═════ Record excerpts

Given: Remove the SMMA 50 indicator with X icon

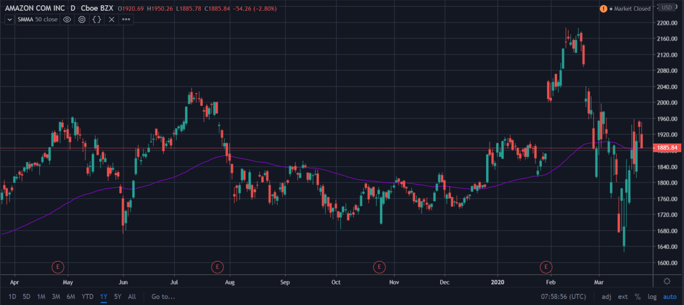Looking at the screenshot, I should coord(111,19).
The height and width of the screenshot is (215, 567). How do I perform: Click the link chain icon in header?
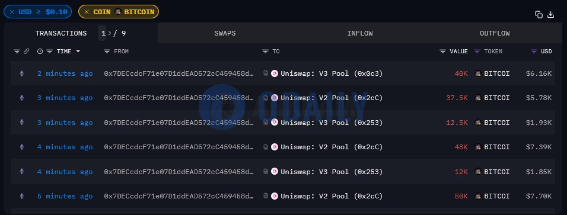27,52
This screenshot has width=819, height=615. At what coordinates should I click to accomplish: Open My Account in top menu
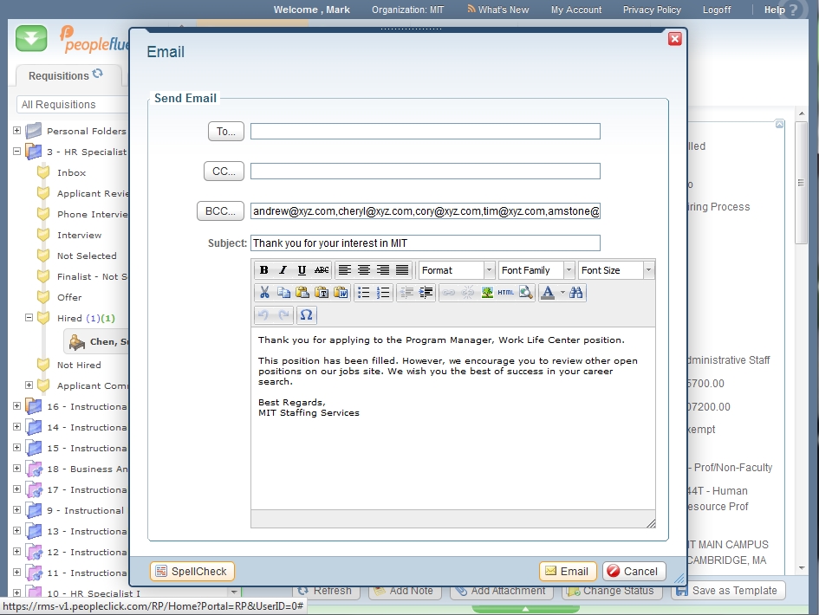[x=575, y=10]
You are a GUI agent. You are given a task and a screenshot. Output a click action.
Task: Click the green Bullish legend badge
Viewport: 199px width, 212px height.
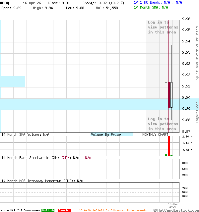48,210
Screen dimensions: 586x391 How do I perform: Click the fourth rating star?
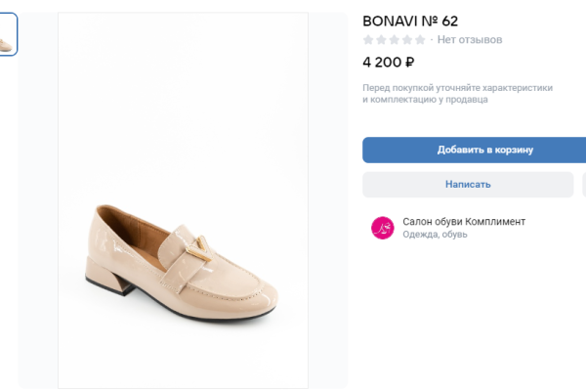(x=406, y=40)
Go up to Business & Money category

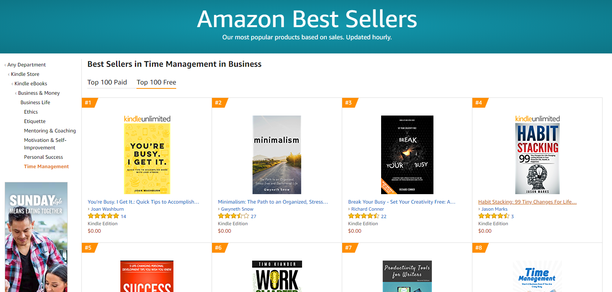pyautogui.click(x=39, y=93)
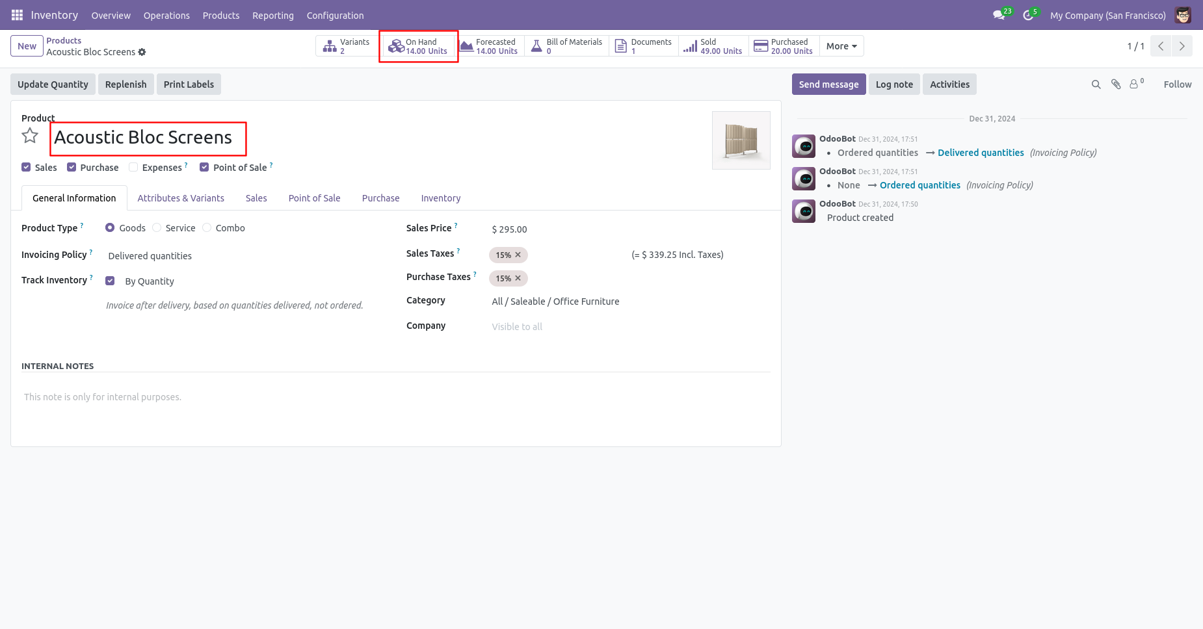Open the gear actions menu beside Acoustic Bloc Screens

click(x=142, y=52)
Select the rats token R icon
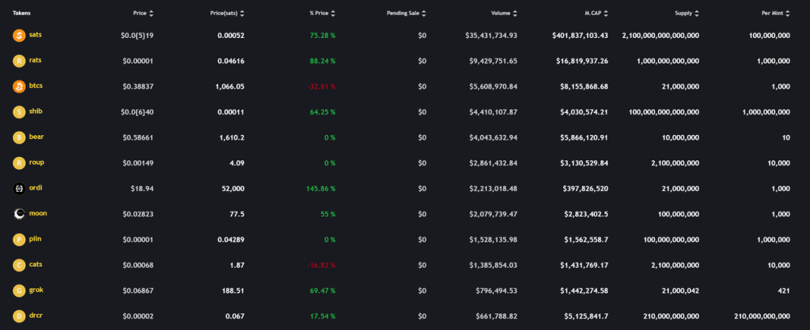Image resolution: width=810 pixels, height=330 pixels. (19, 61)
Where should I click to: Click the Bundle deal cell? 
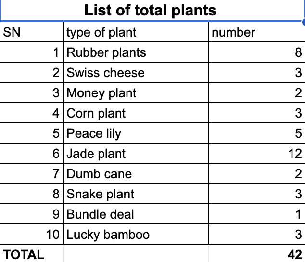pyautogui.click(x=136, y=214)
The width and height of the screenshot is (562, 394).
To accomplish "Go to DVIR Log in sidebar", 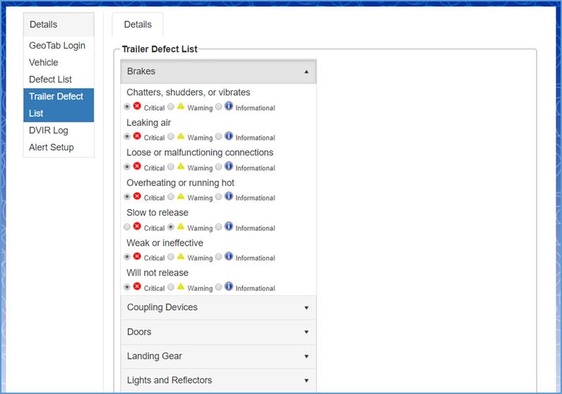I will 49,131.
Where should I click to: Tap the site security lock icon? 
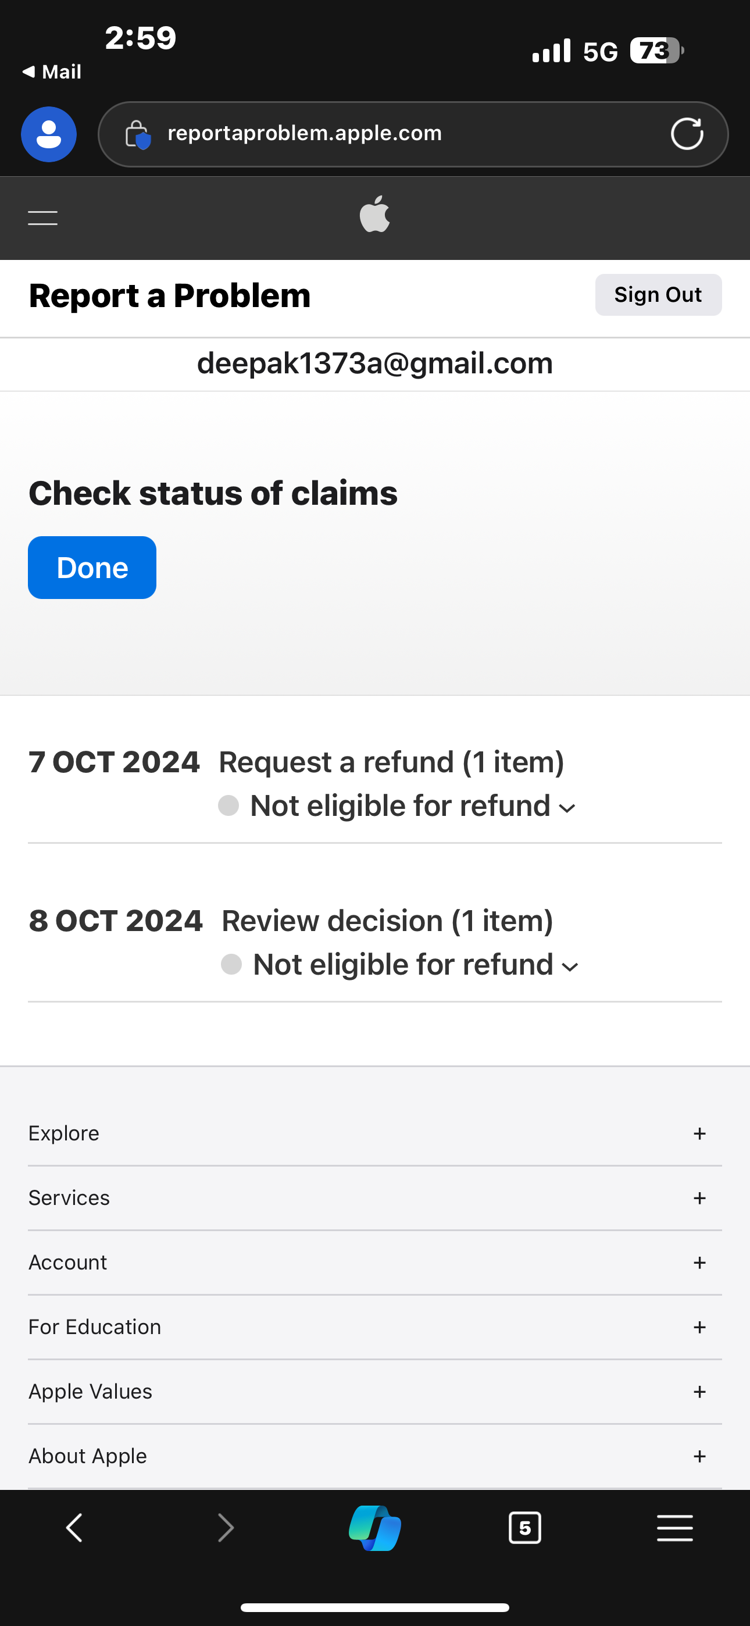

══════════

◆ Exercise details ◆
Write out the lines above from the one with "You are a GUI" through the one with "The width and", ends included, exactly; no picture goes in.

◆ Answer to this task ◆
You are a GUI agent. You are given a task and a screenshot. Output a click action.
Task: Click the green Bullish legend badge
Viewport: 199px width, 212px height.
48,210
Screen dimensions: 586x391 How do I perform: Click the fourth rating star?
(x=406, y=40)
Go up to Business & Money category

pyautogui.click(x=39, y=93)
Open the gear actions menu beside Acoustic Bloc Screens

click(x=142, y=52)
Select the rats token R icon
Image resolution: width=810 pixels, height=330 pixels. (19, 61)
Where should I click to: Click the Bundle deal cell? 
pyautogui.click(x=136, y=214)
The width and height of the screenshot is (562, 394).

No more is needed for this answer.